# YOUR GOAL:
Every entry needs to be written out again exactly.
#### MATERIAL PROVIDED
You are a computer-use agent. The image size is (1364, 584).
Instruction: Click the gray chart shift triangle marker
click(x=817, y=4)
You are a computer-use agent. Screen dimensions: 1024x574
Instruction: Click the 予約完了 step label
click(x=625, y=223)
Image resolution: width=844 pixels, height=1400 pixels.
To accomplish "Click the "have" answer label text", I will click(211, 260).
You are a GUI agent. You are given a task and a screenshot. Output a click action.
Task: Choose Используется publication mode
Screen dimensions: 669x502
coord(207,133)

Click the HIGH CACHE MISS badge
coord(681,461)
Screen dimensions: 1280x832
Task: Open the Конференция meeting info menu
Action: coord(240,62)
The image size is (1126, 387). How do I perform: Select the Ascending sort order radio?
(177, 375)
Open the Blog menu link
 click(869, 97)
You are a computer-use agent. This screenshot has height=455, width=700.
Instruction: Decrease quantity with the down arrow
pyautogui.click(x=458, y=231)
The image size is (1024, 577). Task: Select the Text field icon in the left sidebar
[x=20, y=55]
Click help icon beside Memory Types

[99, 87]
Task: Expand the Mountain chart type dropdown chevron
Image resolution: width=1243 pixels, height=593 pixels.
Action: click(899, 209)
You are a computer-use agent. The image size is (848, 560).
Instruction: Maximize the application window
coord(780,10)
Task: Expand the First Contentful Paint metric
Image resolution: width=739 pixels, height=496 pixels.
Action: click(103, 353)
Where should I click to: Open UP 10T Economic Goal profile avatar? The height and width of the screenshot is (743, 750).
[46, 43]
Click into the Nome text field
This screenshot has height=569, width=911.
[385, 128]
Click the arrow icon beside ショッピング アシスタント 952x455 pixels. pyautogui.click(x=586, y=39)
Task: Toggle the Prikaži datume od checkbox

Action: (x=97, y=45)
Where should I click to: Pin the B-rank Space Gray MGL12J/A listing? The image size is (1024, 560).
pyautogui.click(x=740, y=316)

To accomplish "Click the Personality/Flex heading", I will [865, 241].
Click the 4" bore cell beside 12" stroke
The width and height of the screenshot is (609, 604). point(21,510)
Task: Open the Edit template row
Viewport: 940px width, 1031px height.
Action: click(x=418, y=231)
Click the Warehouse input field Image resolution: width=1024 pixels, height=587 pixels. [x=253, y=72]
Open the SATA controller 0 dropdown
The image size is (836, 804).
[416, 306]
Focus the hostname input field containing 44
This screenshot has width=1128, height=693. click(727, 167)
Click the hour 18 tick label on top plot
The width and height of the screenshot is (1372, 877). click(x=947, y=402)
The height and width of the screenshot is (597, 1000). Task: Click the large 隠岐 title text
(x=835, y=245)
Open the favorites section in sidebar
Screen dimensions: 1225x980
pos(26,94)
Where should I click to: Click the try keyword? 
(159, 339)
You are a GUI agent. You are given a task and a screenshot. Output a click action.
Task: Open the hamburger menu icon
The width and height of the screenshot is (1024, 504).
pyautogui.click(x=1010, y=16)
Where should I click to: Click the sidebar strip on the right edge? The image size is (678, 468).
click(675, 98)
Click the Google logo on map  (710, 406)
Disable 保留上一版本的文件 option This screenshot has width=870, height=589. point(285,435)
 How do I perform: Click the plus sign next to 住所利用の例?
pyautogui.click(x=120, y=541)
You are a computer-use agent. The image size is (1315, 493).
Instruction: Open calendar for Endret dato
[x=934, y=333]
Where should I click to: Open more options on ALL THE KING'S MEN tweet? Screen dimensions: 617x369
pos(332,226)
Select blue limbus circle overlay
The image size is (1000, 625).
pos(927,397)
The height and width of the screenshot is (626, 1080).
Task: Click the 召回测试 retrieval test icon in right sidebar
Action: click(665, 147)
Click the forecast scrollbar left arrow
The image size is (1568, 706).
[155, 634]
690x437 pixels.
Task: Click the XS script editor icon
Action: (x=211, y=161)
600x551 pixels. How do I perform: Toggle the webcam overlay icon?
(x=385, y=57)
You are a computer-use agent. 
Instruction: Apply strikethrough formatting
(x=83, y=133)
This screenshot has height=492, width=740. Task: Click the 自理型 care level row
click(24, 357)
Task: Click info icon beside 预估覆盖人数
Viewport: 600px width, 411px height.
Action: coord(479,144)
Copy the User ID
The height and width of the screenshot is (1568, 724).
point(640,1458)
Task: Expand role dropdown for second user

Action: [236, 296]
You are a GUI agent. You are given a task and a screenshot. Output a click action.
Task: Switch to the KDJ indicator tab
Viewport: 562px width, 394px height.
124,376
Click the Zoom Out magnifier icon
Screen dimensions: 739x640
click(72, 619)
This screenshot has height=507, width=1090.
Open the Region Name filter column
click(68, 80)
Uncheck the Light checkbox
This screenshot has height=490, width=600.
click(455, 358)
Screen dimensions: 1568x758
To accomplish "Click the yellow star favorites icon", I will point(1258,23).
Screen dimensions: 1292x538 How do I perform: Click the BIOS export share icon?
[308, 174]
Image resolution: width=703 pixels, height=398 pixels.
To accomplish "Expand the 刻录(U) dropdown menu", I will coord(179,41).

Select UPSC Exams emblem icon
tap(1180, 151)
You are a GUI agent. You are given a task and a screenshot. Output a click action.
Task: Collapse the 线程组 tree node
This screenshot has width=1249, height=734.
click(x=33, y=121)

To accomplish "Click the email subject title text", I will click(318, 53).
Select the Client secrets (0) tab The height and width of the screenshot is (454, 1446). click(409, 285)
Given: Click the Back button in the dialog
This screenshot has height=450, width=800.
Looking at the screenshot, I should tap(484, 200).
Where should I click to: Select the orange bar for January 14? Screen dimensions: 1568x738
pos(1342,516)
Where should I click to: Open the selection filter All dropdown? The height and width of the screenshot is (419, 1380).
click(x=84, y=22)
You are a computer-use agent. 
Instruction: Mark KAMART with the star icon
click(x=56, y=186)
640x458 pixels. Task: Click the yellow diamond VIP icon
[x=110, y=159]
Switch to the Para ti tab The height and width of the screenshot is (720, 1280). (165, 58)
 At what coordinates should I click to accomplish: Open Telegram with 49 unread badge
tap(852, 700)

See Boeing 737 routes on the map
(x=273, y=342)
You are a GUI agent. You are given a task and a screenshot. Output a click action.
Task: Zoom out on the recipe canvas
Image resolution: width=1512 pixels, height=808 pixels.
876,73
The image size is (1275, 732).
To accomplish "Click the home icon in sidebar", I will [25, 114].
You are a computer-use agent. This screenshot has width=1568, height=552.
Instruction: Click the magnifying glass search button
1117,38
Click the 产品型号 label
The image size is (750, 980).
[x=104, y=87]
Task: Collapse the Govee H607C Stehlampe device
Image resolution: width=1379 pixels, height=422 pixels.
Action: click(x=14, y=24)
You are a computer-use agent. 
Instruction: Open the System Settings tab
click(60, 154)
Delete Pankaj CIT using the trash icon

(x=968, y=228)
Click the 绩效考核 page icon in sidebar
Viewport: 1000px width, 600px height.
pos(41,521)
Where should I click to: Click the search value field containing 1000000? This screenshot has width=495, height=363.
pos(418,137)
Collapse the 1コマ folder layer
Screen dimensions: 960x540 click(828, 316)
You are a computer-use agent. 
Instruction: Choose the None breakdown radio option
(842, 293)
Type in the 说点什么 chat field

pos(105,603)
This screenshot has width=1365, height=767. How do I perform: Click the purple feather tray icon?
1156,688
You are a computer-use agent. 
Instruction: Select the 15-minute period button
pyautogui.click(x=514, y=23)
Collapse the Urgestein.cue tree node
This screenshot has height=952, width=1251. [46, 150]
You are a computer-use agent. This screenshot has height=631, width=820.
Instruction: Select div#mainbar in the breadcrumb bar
########
# RESPONSE:
You are a computer-use agent. The image size is (1364, 584).
Instruction: Click the gray chart shift triangle marker
click(x=817, y=4)
You are a computer-use agent. Screen dimensions: 1024x574
Instruction: Click the 予約完了 step label
click(x=625, y=223)
Image resolution: width=844 pixels, height=1400 pixels.
To accomplish "Click the "have" answer label text", I will click(211, 260).
You are a GUI agent. You are given a task and a screenshot. Output a click action.
Task: Choose Используется publication mode
Screen dimensions: 669x502
coord(207,133)

Click the HIGH CACHE MISS badge
coord(681,461)
Screen dimensions: 1280x832
Task: Open the Конференция meeting info menu
Action: coord(240,62)
The image size is (1126, 387). How do I perform: Select the Ascending sort order radio?
(177, 375)
Open the Blog menu link
 click(869, 97)
You are a computer-use agent. This screenshot has height=455, width=700.
Instruction: Decrease quantity with the down arrow
pyautogui.click(x=458, y=231)
The image size is (1024, 577). Task: Select the Text field icon in the left sidebar
[x=20, y=55]
Click help icon beside Memory Types

[99, 87]
Task: Expand the Mountain chart type dropdown chevron
Image resolution: width=1243 pixels, height=593 pixels.
Action: click(899, 209)
You are a computer-use agent. The image size is (848, 560).
Instruction: Maximize the application window
coord(780,10)
Task: Expand the First Contentful Paint metric
Image resolution: width=739 pixels, height=496 pixels.
Action: click(103, 353)
Where should I click to: Open UP 10T Economic Goal profile avatar? The height and width of the screenshot is (743, 750).
[46, 43]
Click into the Nome text field
This screenshot has height=569, width=911.
[385, 128]
Click the arrow icon beside ショッピング アシスタント 952x455 pixels. pyautogui.click(x=586, y=39)
Task: Toggle the Prikaži datume od checkbox

Action: (x=97, y=45)
Where should I click to: Pin the B-rank Space Gray MGL12J/A listing? The image size is (1024, 560).
pyautogui.click(x=740, y=316)

To accomplish "Click the Personality/Flex heading", I will [865, 241].
Click the 4" bore cell beside 12" stroke
The width and height of the screenshot is (609, 604). point(21,510)
Task: Open the Edit template row
Viewport: 940px width, 1031px height.
Action: click(x=418, y=231)
Click the Warehouse input field Image resolution: width=1024 pixels, height=587 pixels. [x=253, y=72]
Open the SATA controller 0 dropdown
The image size is (836, 804).
[416, 306]
Focus the hostname input field containing 44
This screenshot has width=1128, height=693. click(727, 167)
Click the hour 18 tick label on top plot
The width and height of the screenshot is (1372, 877). click(x=947, y=402)
The height and width of the screenshot is (597, 1000). Task: Click the large 隠岐 title text
(x=835, y=245)
Open the favorites section in sidebar
Screen dimensions: 1225x980
pos(26,94)
Where should I click to: Click the try keyword? 
(159, 339)
You are a GUI agent. You are given a task and a screenshot. Output a click action.
Task: Open the hamburger menu icon
The width and height of the screenshot is (1024, 504).
pyautogui.click(x=1010, y=16)
Where should I click to: Click the sidebar strip on the right edge? The image size is (678, 468).
click(675, 98)
Click the Google logo on map  (710, 406)
Disable 保留上一版本的文件 option This screenshot has width=870, height=589. point(285,435)
 How do I perform: Click the plus sign next to 住所利用の例?
pyautogui.click(x=120, y=541)
You are a computer-use agent. The image size is (1315, 493).
Instruction: Open calendar for Endret dato
[x=934, y=333]
Where should I click to: Open more options on ALL THE KING'S MEN tweet? Screen dimensions: 617x369
pos(332,226)
Select blue limbus circle overlay
The image size is (1000, 625).
pos(927,397)
The height and width of the screenshot is (626, 1080).
Task: Click the 召回测试 retrieval test icon in right sidebar
Action: click(665, 147)
Click the forecast scrollbar left arrow
The image size is (1568, 706).
[155, 634]
690x437 pixels.
Task: Click the XS script editor icon
Action: (x=211, y=161)
600x551 pixels. How do I perform: Toggle the webcam overlay icon?
(x=385, y=57)
You are a computer-use agent. 
Instruction: Apply strikethrough formatting
(x=83, y=133)
This screenshot has height=492, width=740. Task: Click the 自理型 care level row
click(24, 357)
Task: Click info icon beside 预估覆盖人数
Viewport: 600px width, 411px height.
Action: coord(479,144)
Copy the User ID
The height and width of the screenshot is (1568, 724).
point(640,1458)
Task: Expand role dropdown for second user

Action: [236, 296]
You are a GUI agent. You are given a task and a screenshot. Output a click action.
Task: Switch to the KDJ indicator tab
Viewport: 562px width, 394px height.
124,376
Click the Zoom Out magnifier icon
Screen dimensions: 739x640
click(72, 619)
This screenshot has height=507, width=1090.
Open the Region Name filter column
click(68, 80)
Uncheck the Light checkbox
This screenshot has height=490, width=600.
click(455, 358)
Screen dimensions: 1568x758
To accomplish "Click the yellow star favorites icon", I will point(1258,23).
Screen dimensions: 1292x538 How do I perform: Click the BIOS export share icon?
[308, 174]
Image resolution: width=703 pixels, height=398 pixels.
To accomplish "Expand the 刻录(U) dropdown menu", I will coord(179,41).

Select UPSC Exams emblem icon
tap(1180, 151)
You are a GUI agent. You are given a task and a screenshot. Output a click action.
Task: Collapse the 线程组 tree node
This screenshot has width=1249, height=734.
click(x=33, y=121)

To accomplish "Click the email subject title text", I will click(318, 53).
Select the Client secrets (0) tab The height and width of the screenshot is (454, 1446). click(409, 285)
Given: Click the Back button in the dialog
This screenshot has height=450, width=800.
Looking at the screenshot, I should tap(484, 200).
Where should I click to: Select the orange bar for January 14? Screen dimensions: 1568x738
pos(1342,516)
Where should I click to: Open the selection filter All dropdown? The height and width of the screenshot is (419, 1380).
click(x=84, y=22)
You are a computer-use agent. 
Instruction: Mark KAMART with the star icon
click(x=56, y=186)
640x458 pixels. Task: Click the yellow diamond VIP icon
[x=110, y=159]
Switch to the Para ti tab The height and width of the screenshot is (720, 1280). (165, 58)
 At what coordinates should I click to accomplish: Open Telegram with 49 unread badge
tap(852, 700)

See Boeing 737 routes on the map
(x=273, y=342)
You are a GUI agent. You are given a task and a screenshot. Output a click action.
Task: Zoom out on the recipe canvas
Image resolution: width=1512 pixels, height=808 pixels.
876,73
The image size is (1275, 732).
To accomplish "Click the home icon in sidebar", I will [25, 114].
You are a computer-use agent. This screenshot has width=1568, height=552.
Instruction: Click the magnifying glass search button
1117,38
Click the 产品型号 label
The image size is (750, 980).
[x=104, y=87]
Task: Collapse the Govee H607C Stehlampe device
Image resolution: width=1379 pixels, height=422 pixels.
Action: click(x=14, y=24)
You are a computer-use agent. 
Instruction: Open the System Settings tab
click(60, 154)
Delete Pankaj CIT using the trash icon

(x=968, y=228)
Click the 绩效考核 page icon in sidebar
Viewport: 1000px width, 600px height.
pos(41,521)
Where should I click to: Click the search value field containing 1000000? This screenshot has width=495, height=363.
pos(418,137)
Collapse the 1コマ folder layer
Screen dimensions: 960x540 click(828, 316)
You are a computer-use agent. 
Instruction: Choose the None breakdown radio option
(842, 293)
Type in the 说点什么 chat field

pos(105,603)
This screenshot has width=1365, height=767. How do I perform: Click the purple feather tray icon?
1156,688
You are a computer-use agent. 
Instruction: Select the 15-minute period button
pyautogui.click(x=514, y=23)
Collapse the Urgestein.cue tree node
This screenshot has height=952, width=1251. [46, 150]
You are a computer-use agent. This screenshot has height=631, width=820.
Instruction: Select div#mainbar in the breadcrumb bar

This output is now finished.